Le débat est relancé, une fois de plus, par un article paru dans La Tribune. Selon son auteur, les principaux obstacles qui empêcheraient d'atteindre les objectifs fixés aux réseaux sociaux d'entreprise – en synthèse, de faciliter et développer la communication et la collaboration transverse dans l'organisation – seraient liés aux inhibitions et aux craintes de s'exprimer des salariés, à une reproduction contre-productive des structures hiérarchiques, à des interrogations sur l'usage des données publiées…
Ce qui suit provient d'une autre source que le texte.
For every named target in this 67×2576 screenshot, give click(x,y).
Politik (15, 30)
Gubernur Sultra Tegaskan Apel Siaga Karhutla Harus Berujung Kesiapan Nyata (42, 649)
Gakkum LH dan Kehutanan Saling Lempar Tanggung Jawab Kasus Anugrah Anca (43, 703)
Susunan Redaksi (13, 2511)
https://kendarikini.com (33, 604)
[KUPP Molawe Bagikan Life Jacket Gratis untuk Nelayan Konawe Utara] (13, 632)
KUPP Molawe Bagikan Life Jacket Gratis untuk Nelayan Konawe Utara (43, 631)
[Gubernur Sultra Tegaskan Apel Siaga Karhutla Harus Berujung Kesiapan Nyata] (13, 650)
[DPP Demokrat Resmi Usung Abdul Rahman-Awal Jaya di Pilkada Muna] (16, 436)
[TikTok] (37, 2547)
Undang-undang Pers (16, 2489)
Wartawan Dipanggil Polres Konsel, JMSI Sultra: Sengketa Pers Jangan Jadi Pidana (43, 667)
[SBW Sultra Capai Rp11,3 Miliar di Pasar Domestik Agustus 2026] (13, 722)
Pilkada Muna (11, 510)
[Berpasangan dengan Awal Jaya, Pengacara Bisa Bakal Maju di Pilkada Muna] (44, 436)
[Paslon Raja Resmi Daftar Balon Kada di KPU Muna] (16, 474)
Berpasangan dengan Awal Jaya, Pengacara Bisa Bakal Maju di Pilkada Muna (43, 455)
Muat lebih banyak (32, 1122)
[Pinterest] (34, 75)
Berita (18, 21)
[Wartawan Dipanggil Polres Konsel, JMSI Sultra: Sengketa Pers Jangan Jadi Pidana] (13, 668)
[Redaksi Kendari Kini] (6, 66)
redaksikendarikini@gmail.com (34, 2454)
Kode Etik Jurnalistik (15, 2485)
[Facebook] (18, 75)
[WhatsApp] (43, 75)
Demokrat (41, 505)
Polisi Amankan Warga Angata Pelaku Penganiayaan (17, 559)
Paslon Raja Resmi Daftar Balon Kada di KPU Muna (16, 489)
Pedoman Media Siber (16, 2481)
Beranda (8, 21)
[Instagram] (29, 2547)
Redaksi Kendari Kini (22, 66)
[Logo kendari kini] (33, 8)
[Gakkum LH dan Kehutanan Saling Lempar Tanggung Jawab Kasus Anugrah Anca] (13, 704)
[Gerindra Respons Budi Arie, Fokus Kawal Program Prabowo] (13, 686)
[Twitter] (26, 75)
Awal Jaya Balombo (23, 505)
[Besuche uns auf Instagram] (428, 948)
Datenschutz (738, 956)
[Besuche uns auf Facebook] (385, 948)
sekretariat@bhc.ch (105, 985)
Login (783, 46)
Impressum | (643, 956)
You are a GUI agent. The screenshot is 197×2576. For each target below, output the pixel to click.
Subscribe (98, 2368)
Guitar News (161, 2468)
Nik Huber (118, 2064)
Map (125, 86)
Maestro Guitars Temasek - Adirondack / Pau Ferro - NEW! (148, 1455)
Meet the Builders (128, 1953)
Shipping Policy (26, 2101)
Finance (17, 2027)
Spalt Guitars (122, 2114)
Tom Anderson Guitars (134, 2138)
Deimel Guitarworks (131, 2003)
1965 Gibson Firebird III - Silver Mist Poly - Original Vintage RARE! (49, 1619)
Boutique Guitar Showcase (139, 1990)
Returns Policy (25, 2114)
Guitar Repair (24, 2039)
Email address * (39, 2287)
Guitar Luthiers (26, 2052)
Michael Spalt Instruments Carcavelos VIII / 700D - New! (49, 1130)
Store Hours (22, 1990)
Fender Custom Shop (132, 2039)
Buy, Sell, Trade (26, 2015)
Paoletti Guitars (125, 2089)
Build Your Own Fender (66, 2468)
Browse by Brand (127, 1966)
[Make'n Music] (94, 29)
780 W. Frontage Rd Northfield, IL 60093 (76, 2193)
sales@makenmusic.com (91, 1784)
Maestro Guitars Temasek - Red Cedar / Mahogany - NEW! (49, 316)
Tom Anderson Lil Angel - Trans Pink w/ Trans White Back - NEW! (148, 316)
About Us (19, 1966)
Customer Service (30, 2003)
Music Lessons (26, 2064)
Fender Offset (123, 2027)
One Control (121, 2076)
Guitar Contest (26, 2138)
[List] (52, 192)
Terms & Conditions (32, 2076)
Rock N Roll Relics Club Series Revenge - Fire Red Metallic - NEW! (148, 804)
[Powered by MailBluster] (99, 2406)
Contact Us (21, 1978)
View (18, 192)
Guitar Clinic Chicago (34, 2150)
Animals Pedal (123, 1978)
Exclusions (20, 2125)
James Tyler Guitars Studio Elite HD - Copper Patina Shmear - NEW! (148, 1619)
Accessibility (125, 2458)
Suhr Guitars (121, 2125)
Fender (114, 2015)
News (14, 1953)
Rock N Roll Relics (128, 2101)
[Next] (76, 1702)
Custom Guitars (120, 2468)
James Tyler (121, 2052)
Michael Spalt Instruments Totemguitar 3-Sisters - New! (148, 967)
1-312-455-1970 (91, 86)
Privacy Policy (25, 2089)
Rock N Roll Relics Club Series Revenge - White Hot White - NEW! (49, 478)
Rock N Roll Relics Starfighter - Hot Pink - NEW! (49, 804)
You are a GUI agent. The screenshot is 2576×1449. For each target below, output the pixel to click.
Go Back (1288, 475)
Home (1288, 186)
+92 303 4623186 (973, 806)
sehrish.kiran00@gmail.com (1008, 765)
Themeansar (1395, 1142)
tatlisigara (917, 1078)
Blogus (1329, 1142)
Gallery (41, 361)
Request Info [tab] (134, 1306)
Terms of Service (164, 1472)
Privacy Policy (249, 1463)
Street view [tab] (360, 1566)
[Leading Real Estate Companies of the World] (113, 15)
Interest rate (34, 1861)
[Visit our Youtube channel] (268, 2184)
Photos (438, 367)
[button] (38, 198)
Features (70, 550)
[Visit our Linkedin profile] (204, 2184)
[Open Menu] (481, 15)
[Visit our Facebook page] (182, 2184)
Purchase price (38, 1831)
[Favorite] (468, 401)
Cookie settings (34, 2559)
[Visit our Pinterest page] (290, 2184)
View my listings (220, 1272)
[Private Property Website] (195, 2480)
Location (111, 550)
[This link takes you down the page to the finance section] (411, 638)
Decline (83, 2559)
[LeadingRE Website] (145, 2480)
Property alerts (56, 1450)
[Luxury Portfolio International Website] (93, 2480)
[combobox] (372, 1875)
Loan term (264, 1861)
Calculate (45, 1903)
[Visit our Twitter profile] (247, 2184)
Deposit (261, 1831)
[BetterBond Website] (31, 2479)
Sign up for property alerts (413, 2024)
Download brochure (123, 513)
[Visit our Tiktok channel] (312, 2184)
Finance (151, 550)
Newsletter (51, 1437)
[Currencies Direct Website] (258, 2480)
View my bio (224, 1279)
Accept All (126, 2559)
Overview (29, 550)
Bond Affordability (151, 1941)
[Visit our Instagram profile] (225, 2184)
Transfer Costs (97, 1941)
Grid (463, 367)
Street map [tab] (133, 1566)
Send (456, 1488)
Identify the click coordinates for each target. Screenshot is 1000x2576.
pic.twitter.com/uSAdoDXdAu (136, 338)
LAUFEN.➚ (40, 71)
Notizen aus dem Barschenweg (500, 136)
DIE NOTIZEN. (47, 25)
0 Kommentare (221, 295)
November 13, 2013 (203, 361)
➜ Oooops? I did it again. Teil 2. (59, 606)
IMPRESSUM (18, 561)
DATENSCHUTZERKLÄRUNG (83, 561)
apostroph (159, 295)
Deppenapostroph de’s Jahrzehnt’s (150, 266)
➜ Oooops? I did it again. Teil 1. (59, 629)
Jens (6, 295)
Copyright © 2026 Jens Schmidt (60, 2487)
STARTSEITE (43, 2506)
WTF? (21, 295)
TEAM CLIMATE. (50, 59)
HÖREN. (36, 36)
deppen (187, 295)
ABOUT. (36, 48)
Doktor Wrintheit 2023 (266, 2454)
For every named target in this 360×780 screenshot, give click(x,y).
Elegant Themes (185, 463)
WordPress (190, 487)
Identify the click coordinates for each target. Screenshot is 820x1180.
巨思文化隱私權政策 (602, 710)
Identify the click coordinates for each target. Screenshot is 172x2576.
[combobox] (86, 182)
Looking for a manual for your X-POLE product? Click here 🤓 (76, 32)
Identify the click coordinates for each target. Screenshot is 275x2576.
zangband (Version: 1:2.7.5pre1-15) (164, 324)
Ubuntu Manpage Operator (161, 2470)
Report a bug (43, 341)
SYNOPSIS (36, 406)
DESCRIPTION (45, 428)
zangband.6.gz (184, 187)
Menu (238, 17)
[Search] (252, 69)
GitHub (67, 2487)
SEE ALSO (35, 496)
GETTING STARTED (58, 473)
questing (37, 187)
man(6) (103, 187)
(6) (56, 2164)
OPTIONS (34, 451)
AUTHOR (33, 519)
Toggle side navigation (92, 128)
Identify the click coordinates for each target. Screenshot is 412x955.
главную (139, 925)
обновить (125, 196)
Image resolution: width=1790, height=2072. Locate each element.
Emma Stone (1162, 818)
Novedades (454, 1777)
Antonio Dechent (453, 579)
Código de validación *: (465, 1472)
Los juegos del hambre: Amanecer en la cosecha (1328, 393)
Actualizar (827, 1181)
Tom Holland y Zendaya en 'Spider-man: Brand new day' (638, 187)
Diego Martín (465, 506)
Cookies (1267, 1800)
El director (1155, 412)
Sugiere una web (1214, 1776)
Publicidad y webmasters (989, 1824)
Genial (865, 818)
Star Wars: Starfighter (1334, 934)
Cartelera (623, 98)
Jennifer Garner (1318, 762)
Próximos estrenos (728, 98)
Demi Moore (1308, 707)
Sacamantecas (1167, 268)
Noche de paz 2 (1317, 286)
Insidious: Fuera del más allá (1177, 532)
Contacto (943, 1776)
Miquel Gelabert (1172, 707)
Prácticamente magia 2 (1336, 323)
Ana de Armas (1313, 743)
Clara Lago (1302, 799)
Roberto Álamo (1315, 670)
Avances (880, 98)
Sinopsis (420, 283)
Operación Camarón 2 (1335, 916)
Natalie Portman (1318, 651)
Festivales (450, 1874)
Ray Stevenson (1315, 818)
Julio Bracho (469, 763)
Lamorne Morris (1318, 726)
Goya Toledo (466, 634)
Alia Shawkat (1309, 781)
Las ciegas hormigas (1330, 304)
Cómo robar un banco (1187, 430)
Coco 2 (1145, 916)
Or ces arguments, sans être faux en soi, ne sont que les conséquences d'une erreur fondamentale que commettent presque toutes les entreprises lors de la mise en place de leur plate-forme : elles oublient de donner un sens à leur projet. Les collaborateurs se retrouvent alors devant un outil dont il n'ont pas la moindre idée de ce à quoi il est destiné concrètement, au-delà d'incantations venues du sommet, sur la transparence, la communication, le partage… Une recette parfaite pour installer la méfiance.
À l'origine de ce défaut, il est un piège béant dans lequel il est facile de tomber. Ainsi, il est extrêmement tentant de considérer que les mécanismes qui ont permis l'extraordinaire succès des réseaux sociaux grand public sont directement applicables à leurs déclinaisons professionnelles. Malheureusement, il suffit de s'interroger sur les motivations profondes des utilisateurs réguliers de Facebook, Twitter, Instagram ou Snapchat pour comprendre que ce raisonnement ne résiste pas à une analyse sérieuse.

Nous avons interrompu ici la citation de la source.